_How to complete this task_.
Your job is to print, exactly, the lines in the data below from the line with "disclosure documents (117, 2395)" through the line with "Acasă (31, 80)", both included, and to omit any picture.

_Supplied data_.
........

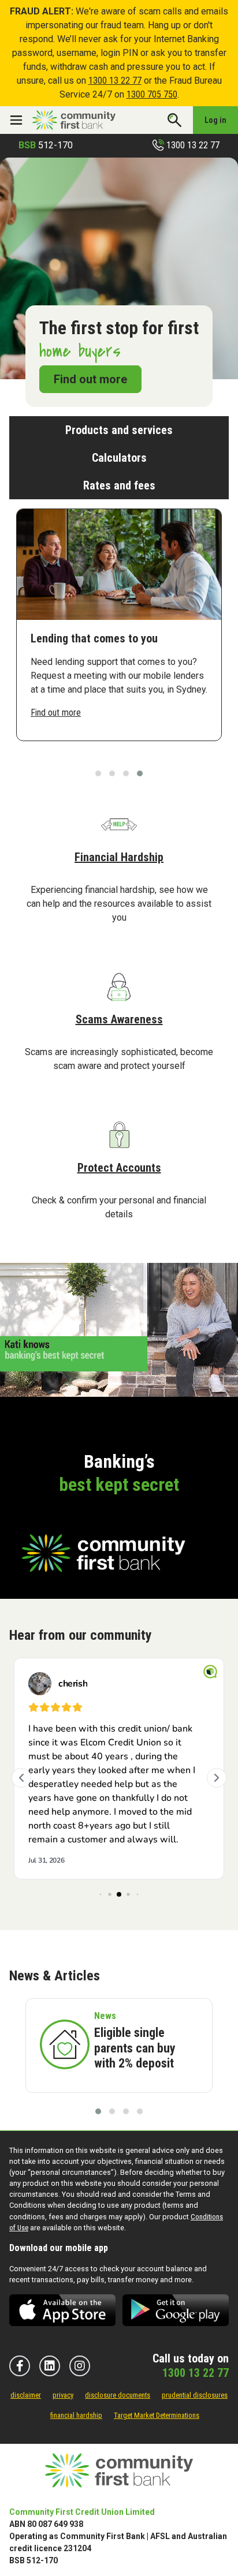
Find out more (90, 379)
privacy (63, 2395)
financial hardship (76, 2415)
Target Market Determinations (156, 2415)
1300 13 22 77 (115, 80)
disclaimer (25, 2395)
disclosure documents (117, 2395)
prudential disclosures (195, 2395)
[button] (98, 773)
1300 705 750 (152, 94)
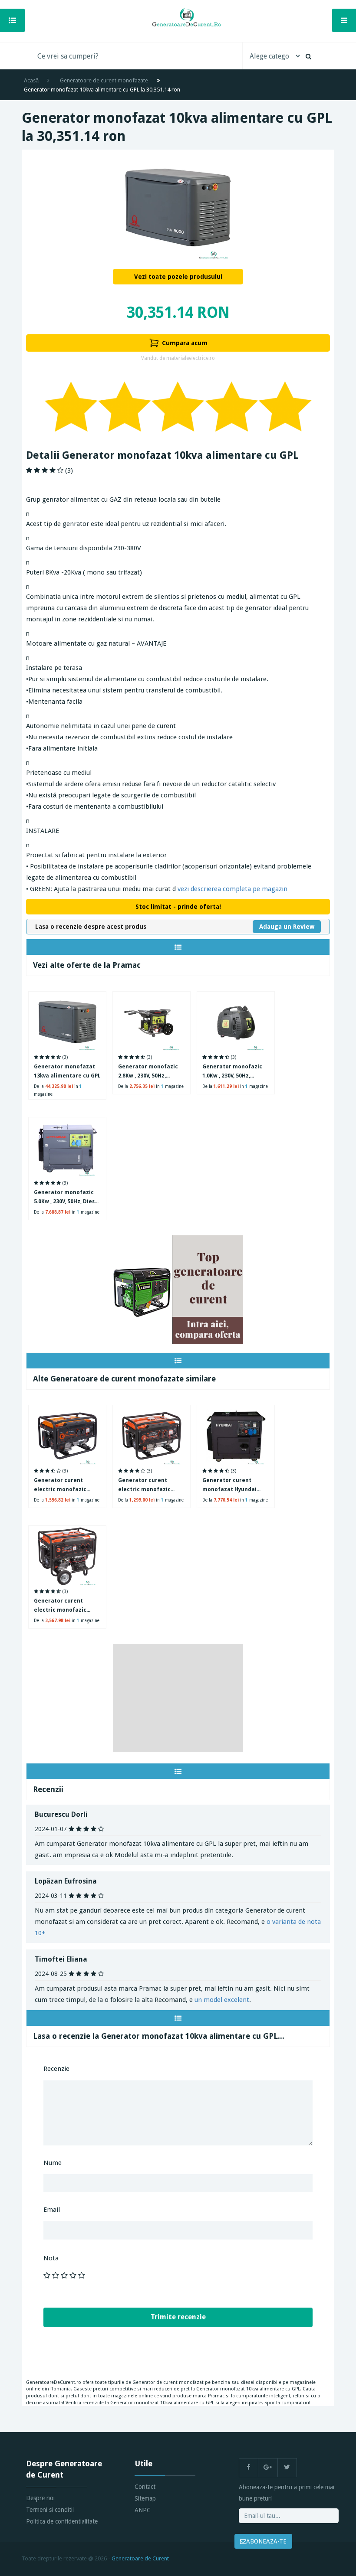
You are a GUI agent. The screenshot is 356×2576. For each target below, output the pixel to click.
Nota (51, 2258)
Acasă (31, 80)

........

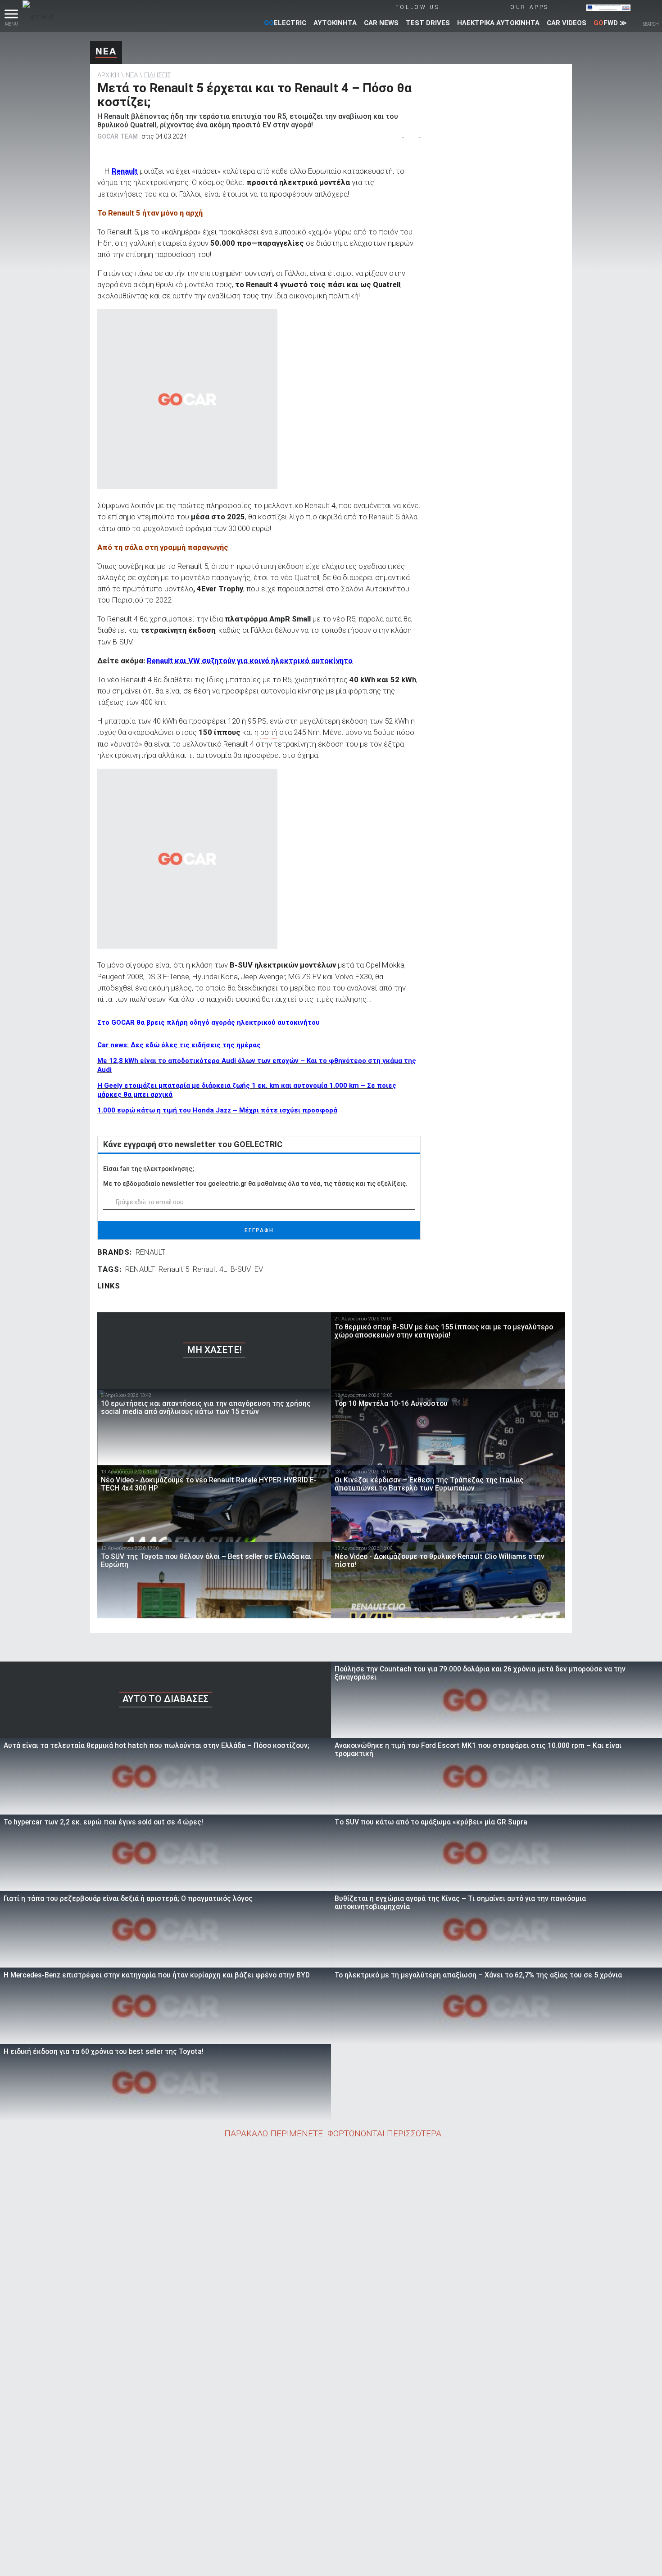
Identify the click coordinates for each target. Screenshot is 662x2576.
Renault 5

........

_Solution for this problem_.
disclosure documents (117, 2395)
prudential disclosures (195, 2395)
[button] (98, 773)
1300 705 750 (152, 94)
You are a GUI agent. The screenshot is 356×2576. For each target below, output the pixel to click.
Nota (51, 2258)
Acasă (31, 80)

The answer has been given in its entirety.